### [WHAT YOU ARE ASKED TO DO]
Repeat the records exactly. Leave out the pictures.
▬▬▬
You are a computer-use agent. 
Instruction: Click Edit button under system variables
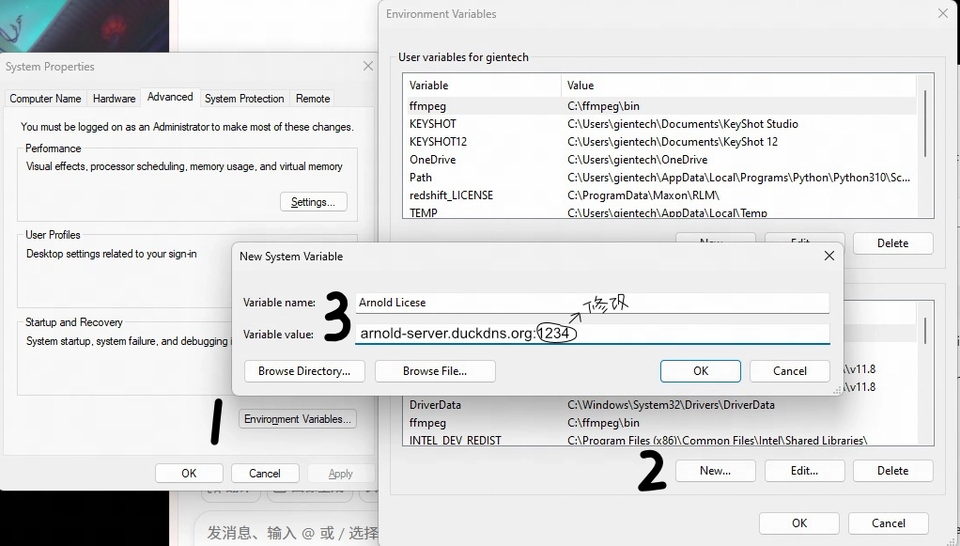pyautogui.click(x=804, y=471)
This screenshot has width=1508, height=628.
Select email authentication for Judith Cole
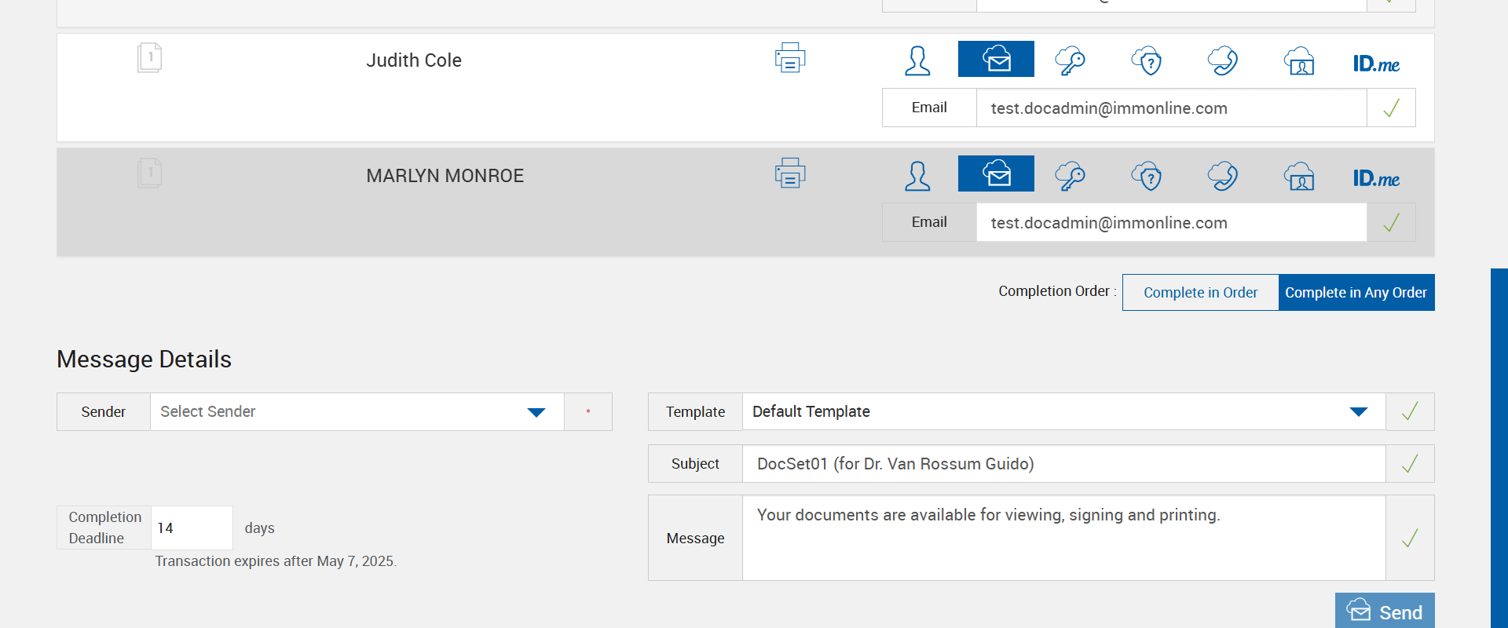(996, 60)
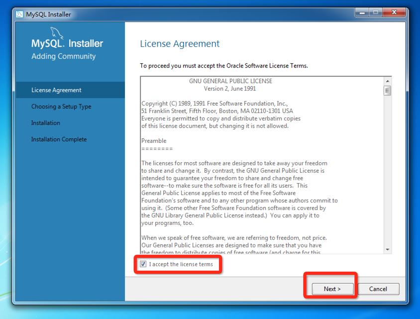Image resolution: width=420 pixels, height=319 pixels.
Task: Click Next to proceed with installation
Action: click(x=331, y=289)

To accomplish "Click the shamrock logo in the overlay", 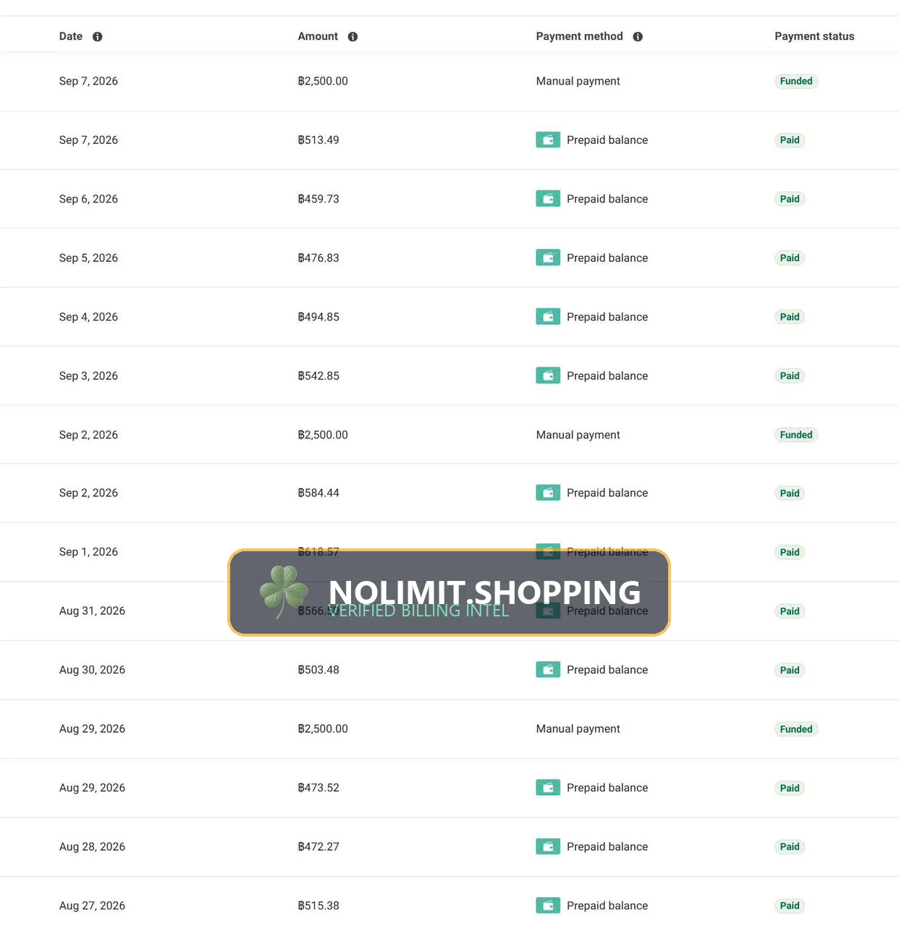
▬▬▬
### [ANSWER FOR THE TASK]
You are a computer-use agent. 
Instruction: Click Edit button under system variables
pyautogui.click(x=804, y=471)
This screenshot has width=1508, height=628.
Select email authentication for Judith Cole
(996, 60)
Image resolution: width=420 pixels, height=319 pixels.
Task: Click Next to proceed with installation
Action: click(x=331, y=289)

To accomplish "Click the shamrock logo in the overlay", 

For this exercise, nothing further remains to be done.